Successful maternal health research training program in Ghana
In February, the ‘BLended program IN Clinical Epidemiology for maternal health research (BLINC-M)’ tailor-made training program was successfully concluded with the symposium ‘Future of maternal health research in Ghana’.
This program aimed to strengthen the capacity for maternal health research in Ghana.
Ghana has a maternal mortality ratio of 340 per 100.000 live births. Although progress was made towards achieving Millennium Development Goal 5 to reduce maternal mortality, Ghana did not attain this goal at the end of 2015. In order to accelerate improvement of maternal health and achieve Sustainable Development Goal 3.1 - to reduce maternal mortality to less than 70 per 100.000 births by 2030, additional efforts will be required. Research is of paramount importance to develop and evaluate strategies to improve maternal and child health outcomes.
The tailor-made program in maternal health research was requested by Korle-Bu Teaching Hospital in Ghana, and organized by the UMC Utrecht in collaboration with Noguchi Memorial Institute for Medical Research, College of Health Sciences at the University of Ghana.
It aimed to address the gaps in clinical epidemiology for maternal health research and comprised of four online courses and a one-week face-to-face course in Ghana. The four online courses, Introduction to Epidemiology, Introduction to Statistics, Clinical Epidemiology, and Good Clinical Practice, are part of the Utrecht University accredited MSc Clinical Epidemiology program offered through the social enterprise Elevate Health. These courses provided participants with skills in (clinical) epidemiology and biostatistics. Concepts introduced in the online courses were subsequently applied to the field of maternal health research in the one-week face to face course where participants designed their own research proposals.
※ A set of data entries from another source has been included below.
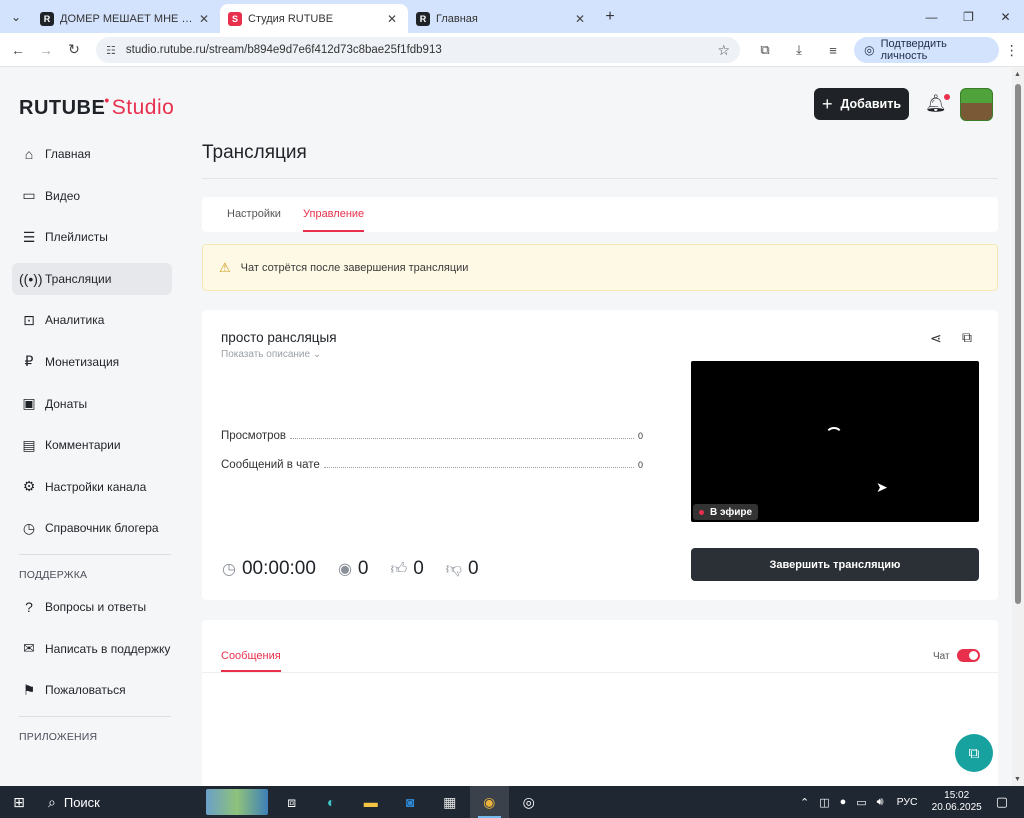 This screenshot has height=818, width=1024. What do you see at coordinates (1018, 344) in the screenshot?
I see `scrollbar-thumb` at bounding box center [1018, 344].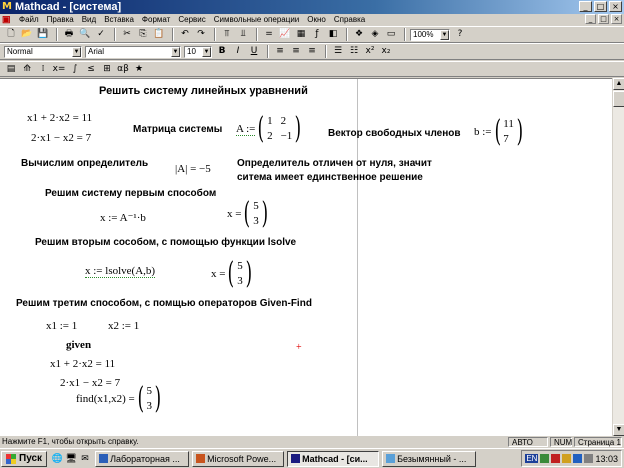  Describe the element at coordinates (71, 459) in the screenshot. I see `desktop-icon: 🖥` at that location.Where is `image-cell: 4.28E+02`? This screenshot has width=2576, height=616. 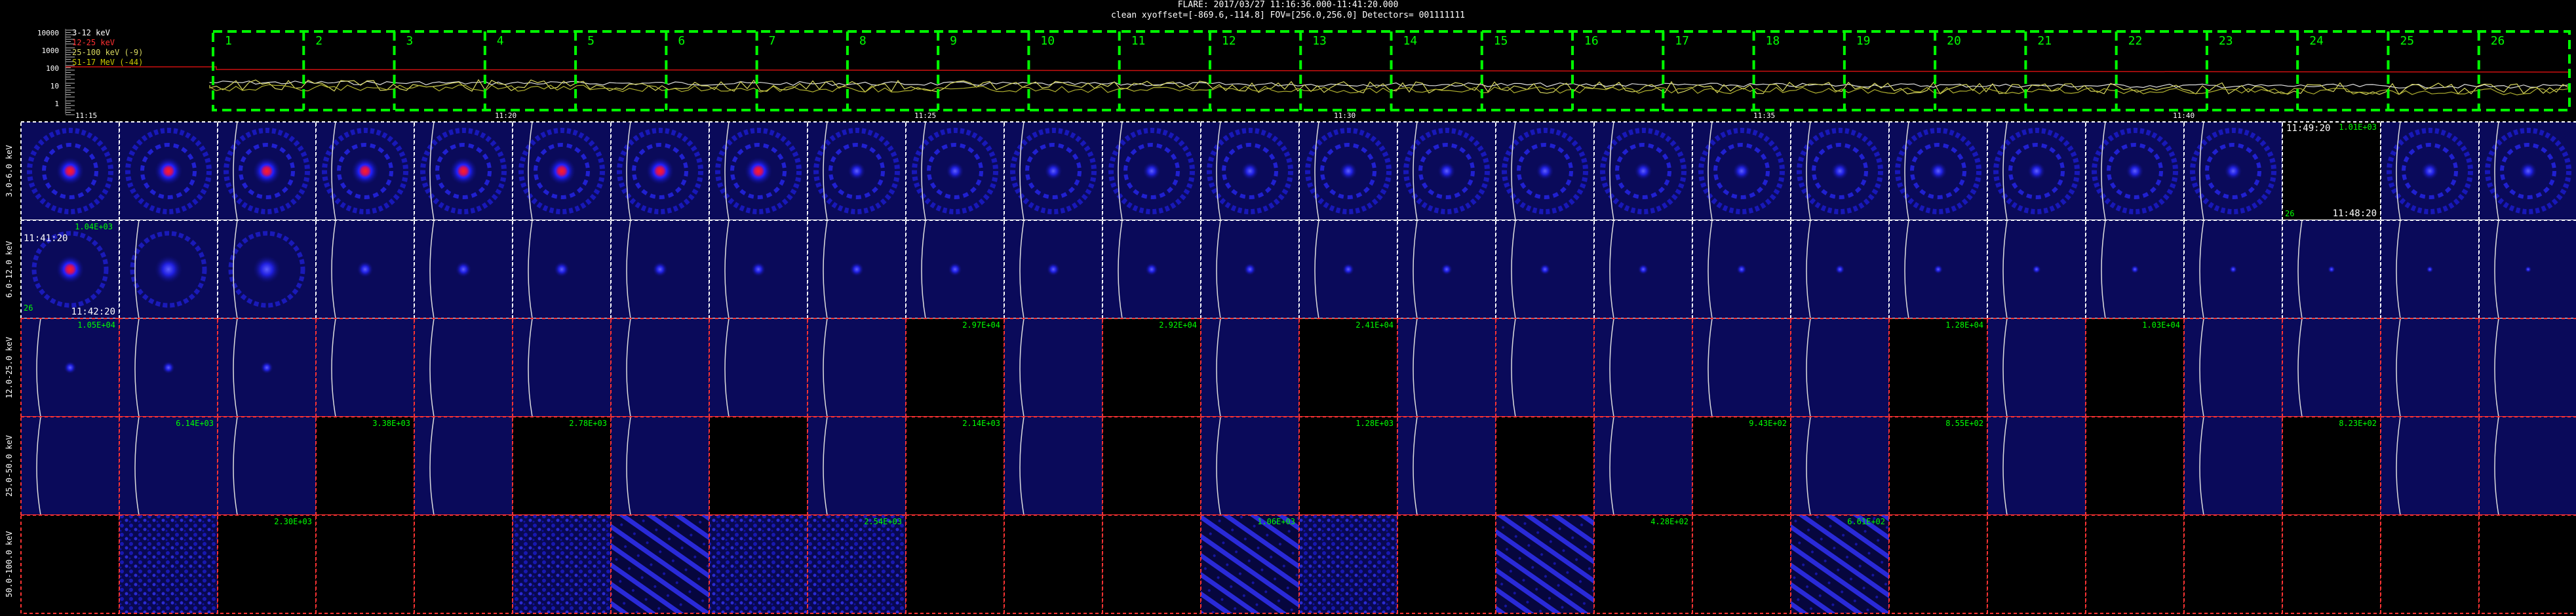
image-cell: 4.28E+02 is located at coordinates (1643, 564).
Twenty participants were selected to participate in this program, consisting of Consultants, residents and researchers in the field of obstetrics/gynecology and pediatrics. The training providers and origanizers were Dr. Joyce Browne, Dr. Mercy Nuamah, Dr. Mary Amoakoh-Coleman and Dr. Kerstin Klipstein-Grobusch.
Funding was provided by the Netherlands Fellowship Program (NFP) of the Dutch organization of internationalization in higher education, Nuffic, and the Dutch Ministry of Foreign Affairs.